Microsoft faz demissão de 6 mil funcionários em nova reestruturação; brasileiros foram afetados


A Microsoft iniciou nesta terça-feira, 13, uma nova rodada de demissões que deve atingir cerca de 6 mil funcionários em todo o mundo, o equivalente a aproximadamente 3% de sua força de trabalho.

A companhia, que empregava cerca de 228 mil pessoas em junho de 2023, afirmou que as demissões atingirão todas as regiões e níveis hierárquicos, incluindo unidades como o LinkedIn e a divisão de jogos Xbox. Entre os demitidos, há brasileiros, mas não é possível saber o número de afetados no País.

Procurada pelo Estadão, a companhia disse: “Continuamos implementando as mudanças organizacionais necessárias para melhor posicionar a empresa para o sucesso em um mercado dinâmico”.

No estado de Washington, EUA, sede da Microsoft, a empresa comunicou à agência estadual de emprego que 1.985 funcionários serão afetados, sendo 1.510 deles em escritórios da companhia. É o maior corte desde janeiro de 2023, quando 10 mil postos foram eliminados durante um movimento amplo de ajuste no setor de tecnologia.

Pete Wootton, porta voz da companhia, disse ao site The Verge que os cortes não têm relação com o desempenho individual dos funcionários.

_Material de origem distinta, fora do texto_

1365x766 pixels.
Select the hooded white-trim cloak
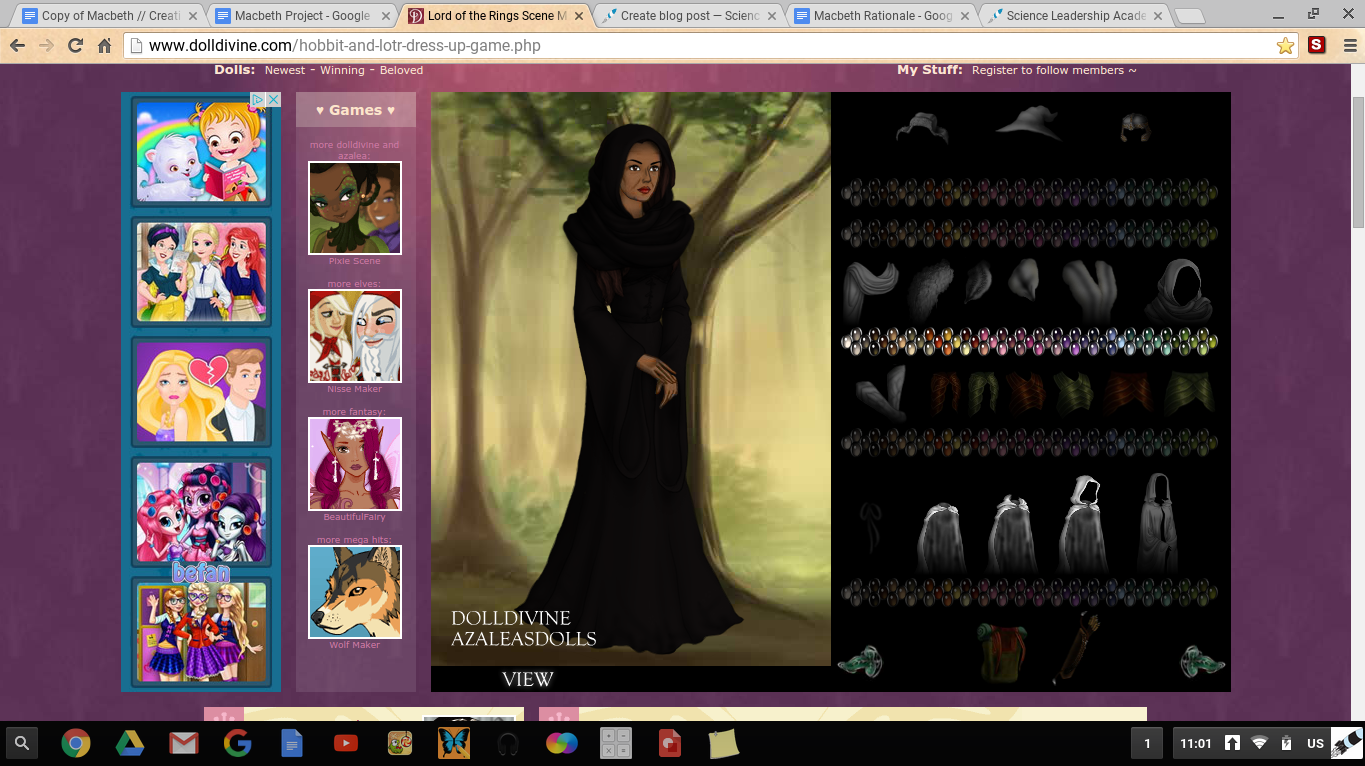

As demissões ocorrem mesmo após a Microsoft divulgar, no fim de abril, resultados financeiros robustos. A empresa registrou lucro líquido trimestral de US$ 25,8 bilhões e forneceu previsões otimistas para o futuro.

Durante conferência com acionistas, a diretora financeira da empresa, Amy Hood, já havia sinalizado a intenção de enxugar a estrutura de liderança. “Estamos focados em construir equipes de alto desempenho e aumentar nossa agilidade, reduzindo os níveis com menos gerentes”, disse.

A reestruturação também acompanha mudanças recentes no perfil de atuação da empresa. A Microsoft investiu US$ 80 bilhões no último ano fiscal em infraestrutura para suportar suas tecnologias de inteligência artificial (IA), que já começaram a transformar áreas internas, inclusive com geração automatizada de código, segundo o CEO Satya Nadella. O comandante da companhia afirmou recentemente que 30% dos códigos da empresa foram criados por IA.

Além das demissões gerais, a companhia já havia promovido cortes em outras frentes nos últimos meses. Em janeiro, centenas de trabalhadores foram desligados em ações baseadas em desempenho. Em maio, a Microsoft fechou estúdios de jogos como Tango Gameworks e Arkane Austin, afetando mais de 1,9 mil pessoas.

Em setembro, outros 650 funcionários da divisão Xbox foram dispensados em consequência da reestruturação após a aquisição da Activision Blizzard. Cortes também atingiram as equipes do Azure e do HoloLens no primeiro semestre deste ano, eliminando cerca de mil cargos.